> **PARTS OF THE EXERCISE**:
a) In the forum thread on lenses for shooting the Milky Way, how much more does the 14L cost than the 16-35?
b) Please list every username that heads a post in the forum thread on lenses for shooting the Milky Way.

# Lenses to shoot the Milky Way. Is a 17-40 enough?



## YellowJersey (Apr 29, 2012)

Just like the title says, I've always been awed by photos of the Milky Way and have long wanted to try it out. For the last four years I've been using a 5D1 and all my lenses are f/4. 

But now I've got my 5D3 and am curious to know if my 17-40 is up for the job, or whether I should invest in a 16-35 or a 14mm 2.8. Obviously, the best way to find out would be to go and actually take some shots, but lacking a car makes that a bit difficult.

I intend to do some testing, but I'll have to wait until July when I do my 14 day self-supported cycling trip from Calgary to Banff to Jasper and back, but I thought I'd get your input. I'm going to rent either the 16-35 or the 14mm 2.8, and am curious to know which one you think would be better suited.

My gut tells me to go with the 16-35 and then sell my 17-40. I'm usually on a bicycle or hiking trip when I shoot, so simply swapping out the 17-40 for the 16-35 makes sense simply to keep the weight down. After all, it's easier to carry two lenses than three when weight is an issue. But, if the IQ of the 14mm 2.8 is much better than the 16-35, I'd consider it instead. 

I'm curious to know your thoughts.


----------



## Aaron78 (Apr 29, 2012)

A 14mm is a 14mm, if you are ok with a fixed focal length then it gets great reviews. But the 16-35 has alot of zoom range when you go from end to end while looking through the viewfinder, which may be a big benefactor in framing in your shot. I own a 16-35 (haven't had it long) and think it is a great lens, and is versatile being that it is both pretty sharp and can zoom. My personal opinion is go with the 16-35, 14 is very wide.


----------



## Axilrod (Apr 30, 2012)

Unless you're stacking multiple images the f/4 aperture of the 17-40 is going to hurt you for sure. It also kinda depends on where you live, don't expect to see much in the pictures if you live anywhere close to a major city, you really have to go somewhere incredibly dark. Either way both the 16-35 and 14L are great lenses, it just all depends on your situation. The 14L is $600 more than the 16-35mm and can feel a little too wide at times. It's definitely more of a specialty lens compared to the 16-35, but it's very sharp and ridiculously wide. I only bought the 14mm because I got an exceptionally good deal on it, but the 16-35 is still a great lens and well-suited for astrophotography, the f/2.8 will help quite a bit. I'd go for the 16-35, I don't know anyone that isn't happy with that lens.


----------



## peederj (Apr 30, 2012)

> **PROVIDED RECORDS**:
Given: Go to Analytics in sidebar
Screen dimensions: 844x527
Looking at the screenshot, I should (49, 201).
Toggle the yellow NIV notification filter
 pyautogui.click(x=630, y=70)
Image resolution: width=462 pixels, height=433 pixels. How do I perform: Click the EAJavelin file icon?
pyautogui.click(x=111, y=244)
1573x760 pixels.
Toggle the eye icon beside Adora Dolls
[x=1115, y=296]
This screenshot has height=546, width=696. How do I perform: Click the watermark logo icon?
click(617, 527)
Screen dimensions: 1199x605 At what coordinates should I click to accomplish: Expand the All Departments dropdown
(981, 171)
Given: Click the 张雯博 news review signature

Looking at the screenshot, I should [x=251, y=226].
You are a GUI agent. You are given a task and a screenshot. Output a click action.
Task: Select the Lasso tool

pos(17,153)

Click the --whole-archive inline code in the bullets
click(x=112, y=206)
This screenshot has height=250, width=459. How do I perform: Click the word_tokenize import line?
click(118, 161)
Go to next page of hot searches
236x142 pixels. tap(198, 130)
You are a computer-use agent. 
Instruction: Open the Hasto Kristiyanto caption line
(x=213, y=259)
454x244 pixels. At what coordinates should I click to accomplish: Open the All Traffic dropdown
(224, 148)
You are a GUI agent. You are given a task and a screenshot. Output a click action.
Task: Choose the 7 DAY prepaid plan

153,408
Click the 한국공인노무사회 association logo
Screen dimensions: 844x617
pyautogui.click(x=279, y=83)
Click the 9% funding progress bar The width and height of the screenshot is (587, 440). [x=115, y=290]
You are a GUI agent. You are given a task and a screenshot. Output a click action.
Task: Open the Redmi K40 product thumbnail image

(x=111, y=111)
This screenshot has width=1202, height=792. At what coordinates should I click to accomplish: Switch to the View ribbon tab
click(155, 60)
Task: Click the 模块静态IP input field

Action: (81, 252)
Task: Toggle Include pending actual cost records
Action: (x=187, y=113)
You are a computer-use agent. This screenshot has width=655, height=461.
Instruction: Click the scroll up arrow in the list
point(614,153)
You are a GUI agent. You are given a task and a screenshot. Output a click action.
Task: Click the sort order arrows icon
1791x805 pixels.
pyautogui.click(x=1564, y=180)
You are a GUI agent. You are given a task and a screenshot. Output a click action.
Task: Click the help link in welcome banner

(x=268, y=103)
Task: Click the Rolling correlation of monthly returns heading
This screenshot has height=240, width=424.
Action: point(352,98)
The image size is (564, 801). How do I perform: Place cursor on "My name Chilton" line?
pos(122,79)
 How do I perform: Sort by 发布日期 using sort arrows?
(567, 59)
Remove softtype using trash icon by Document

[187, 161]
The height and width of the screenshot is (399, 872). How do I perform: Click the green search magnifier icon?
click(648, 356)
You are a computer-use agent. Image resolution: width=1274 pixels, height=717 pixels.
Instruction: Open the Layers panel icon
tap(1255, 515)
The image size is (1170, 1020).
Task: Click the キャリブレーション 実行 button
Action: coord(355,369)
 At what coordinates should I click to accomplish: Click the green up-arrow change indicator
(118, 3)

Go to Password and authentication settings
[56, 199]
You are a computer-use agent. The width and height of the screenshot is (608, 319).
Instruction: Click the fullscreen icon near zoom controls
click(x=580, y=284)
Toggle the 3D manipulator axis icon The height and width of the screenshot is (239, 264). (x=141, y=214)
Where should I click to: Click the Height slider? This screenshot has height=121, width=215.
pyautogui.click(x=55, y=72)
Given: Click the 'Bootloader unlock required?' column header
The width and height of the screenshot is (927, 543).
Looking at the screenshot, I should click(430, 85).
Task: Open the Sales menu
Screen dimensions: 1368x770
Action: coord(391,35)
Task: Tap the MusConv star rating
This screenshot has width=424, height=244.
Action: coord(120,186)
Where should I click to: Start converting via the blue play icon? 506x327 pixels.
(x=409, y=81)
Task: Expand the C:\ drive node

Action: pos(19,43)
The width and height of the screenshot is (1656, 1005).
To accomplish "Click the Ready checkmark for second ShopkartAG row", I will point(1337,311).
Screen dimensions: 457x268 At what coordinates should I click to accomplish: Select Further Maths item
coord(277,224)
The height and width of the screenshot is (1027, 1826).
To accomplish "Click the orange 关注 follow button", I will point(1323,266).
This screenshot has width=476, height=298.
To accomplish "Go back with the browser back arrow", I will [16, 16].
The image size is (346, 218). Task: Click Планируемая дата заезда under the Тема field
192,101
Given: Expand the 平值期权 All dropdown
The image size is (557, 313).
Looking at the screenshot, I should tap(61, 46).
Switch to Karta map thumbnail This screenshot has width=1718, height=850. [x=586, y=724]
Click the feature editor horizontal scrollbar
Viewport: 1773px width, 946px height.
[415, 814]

> **REPLIES**:
a) $600 more.

b) YellowJersey, Aaron78, Axilrod, peederj